Security & privacy

Confidentiality between clients, controlled access inside each tenant, and deployment models where sensitive dossier data stays in your environment — not treated as reusable training fodder.

Illustration of a shield representing data protection

Your environment, your data boundary

Enterprise deployments are designed so regulated content remains within customer-controlled infrastructure and policy. Contractual and architectural choices determine retention, logging, and backup — not a generic public SaaS default.

Audit trail

Classifications, gap findings, and drafting steps can be recorded so teams can explain what the system proposed, what was accepted, and what a human expert changed before submission.

Regulatory alignment (design intent)

The product is structured around EU variations thinking, ICH M4Q / CTD module organisation, and proportionate use of AI in regulatory work — so technical controls support the story you tell to quality and agencies.

Client isolation

Users and business records are associated with a client (tenant) identifier.

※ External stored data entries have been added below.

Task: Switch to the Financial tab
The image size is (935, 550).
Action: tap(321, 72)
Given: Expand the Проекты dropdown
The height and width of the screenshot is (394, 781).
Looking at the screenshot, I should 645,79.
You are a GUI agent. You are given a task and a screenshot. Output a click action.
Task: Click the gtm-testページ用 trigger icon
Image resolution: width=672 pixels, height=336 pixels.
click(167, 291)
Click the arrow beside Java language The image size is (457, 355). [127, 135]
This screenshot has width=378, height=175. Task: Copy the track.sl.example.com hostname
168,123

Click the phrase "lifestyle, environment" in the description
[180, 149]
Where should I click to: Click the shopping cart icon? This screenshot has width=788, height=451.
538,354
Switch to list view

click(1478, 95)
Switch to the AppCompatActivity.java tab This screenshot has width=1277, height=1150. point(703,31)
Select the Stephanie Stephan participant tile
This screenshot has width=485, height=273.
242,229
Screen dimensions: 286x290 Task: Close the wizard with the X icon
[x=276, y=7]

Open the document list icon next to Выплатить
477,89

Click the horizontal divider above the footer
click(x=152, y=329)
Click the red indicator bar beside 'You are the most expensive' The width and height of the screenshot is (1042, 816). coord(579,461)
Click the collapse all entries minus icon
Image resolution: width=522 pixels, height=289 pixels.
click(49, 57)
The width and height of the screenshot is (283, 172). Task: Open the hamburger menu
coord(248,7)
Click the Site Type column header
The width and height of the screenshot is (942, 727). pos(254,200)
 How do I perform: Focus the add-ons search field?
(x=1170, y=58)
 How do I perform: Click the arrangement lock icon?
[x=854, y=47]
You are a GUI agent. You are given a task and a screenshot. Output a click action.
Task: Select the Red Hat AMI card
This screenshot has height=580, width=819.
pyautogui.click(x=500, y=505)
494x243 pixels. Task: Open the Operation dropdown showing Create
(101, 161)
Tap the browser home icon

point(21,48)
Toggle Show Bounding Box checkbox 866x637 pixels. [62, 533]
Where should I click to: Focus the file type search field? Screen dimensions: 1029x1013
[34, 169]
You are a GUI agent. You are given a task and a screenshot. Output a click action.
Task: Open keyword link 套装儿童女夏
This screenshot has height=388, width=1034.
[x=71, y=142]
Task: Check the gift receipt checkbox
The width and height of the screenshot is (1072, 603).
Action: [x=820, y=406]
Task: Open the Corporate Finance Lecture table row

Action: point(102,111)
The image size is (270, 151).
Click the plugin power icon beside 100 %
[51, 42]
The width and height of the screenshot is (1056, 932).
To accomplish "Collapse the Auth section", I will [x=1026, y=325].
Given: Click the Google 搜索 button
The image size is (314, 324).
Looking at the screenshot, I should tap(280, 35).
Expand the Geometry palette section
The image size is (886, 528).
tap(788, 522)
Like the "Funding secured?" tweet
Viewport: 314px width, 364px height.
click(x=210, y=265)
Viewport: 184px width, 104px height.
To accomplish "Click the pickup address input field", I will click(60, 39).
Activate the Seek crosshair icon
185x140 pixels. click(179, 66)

Queries and screens are designed around that context so routine operations stay within the correct organisation’s boundary.

Authentication

Industry-standard identity mechanisms handle passwords and sessions. Inactive accounts can be blocked from signing in while remaining visible to administrators for audit purposes.

Authorisation layers

Broad roles (such as administrator versus staff) work together with per-form permissions (view, create, edit, delete) so the user interface and server both respect the same policy intent.

Privileged operations

Highly privileged roles can be reserved for platform operators, separate from tenant administrators who manage their own users and authorisation matrices.

This public website

The pages you are reading now are static HTML only. They do not collect credentials or connect to your production database. Your real application runs in your own hosting environment with its own connection strings and certificates.